_What the exercise asks_
Write out again, exactly, the lines of the listing below from the first one through the one that contains "805x338 pixels.", and no other lines.

____ Data to use

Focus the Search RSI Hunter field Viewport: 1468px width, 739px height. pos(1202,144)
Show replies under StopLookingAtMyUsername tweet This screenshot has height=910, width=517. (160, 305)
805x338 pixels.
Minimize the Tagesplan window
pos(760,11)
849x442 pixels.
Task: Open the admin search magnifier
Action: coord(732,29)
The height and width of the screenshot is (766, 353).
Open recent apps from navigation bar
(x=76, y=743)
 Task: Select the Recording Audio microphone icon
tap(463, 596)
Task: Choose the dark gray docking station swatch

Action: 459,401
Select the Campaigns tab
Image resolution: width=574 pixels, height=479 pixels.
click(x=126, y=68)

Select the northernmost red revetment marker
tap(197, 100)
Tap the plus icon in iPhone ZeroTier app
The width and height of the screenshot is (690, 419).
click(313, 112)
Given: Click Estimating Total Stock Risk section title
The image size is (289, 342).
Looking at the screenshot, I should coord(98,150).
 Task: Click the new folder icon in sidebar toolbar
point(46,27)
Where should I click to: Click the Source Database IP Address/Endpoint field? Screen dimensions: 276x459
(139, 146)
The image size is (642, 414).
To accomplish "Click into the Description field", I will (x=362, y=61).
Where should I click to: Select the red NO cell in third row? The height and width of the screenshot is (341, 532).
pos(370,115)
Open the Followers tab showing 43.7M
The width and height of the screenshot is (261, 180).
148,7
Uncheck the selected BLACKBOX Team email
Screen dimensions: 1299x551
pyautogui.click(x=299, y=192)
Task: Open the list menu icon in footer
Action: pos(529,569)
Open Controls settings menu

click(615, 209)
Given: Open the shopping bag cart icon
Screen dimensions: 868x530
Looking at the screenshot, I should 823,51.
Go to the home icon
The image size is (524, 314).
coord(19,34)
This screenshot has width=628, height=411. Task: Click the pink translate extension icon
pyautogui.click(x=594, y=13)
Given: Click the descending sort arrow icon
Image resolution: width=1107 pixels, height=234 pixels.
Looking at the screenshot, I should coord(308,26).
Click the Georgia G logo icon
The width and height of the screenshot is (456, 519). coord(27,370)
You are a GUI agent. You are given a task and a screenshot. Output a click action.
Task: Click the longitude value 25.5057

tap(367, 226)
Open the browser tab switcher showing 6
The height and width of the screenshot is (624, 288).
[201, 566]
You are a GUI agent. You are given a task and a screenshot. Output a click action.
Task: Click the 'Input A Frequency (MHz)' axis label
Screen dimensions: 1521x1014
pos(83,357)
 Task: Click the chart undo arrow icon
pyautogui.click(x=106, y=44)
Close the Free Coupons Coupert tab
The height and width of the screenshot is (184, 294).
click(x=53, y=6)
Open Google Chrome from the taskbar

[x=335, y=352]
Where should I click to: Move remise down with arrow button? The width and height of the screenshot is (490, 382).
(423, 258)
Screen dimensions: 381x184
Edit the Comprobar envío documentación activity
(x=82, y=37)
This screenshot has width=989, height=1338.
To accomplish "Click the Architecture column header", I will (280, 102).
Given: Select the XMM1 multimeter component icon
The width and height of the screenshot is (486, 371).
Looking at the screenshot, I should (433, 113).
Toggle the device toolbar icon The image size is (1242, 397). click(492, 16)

________

_Result for this task_
Focus the Search RSI Hunter field Viewport: 1468px width, 739px height. pos(1202,144)
Show replies under StopLookingAtMyUsername tweet This screenshot has height=910, width=517. (160, 305)
805x338 pixels.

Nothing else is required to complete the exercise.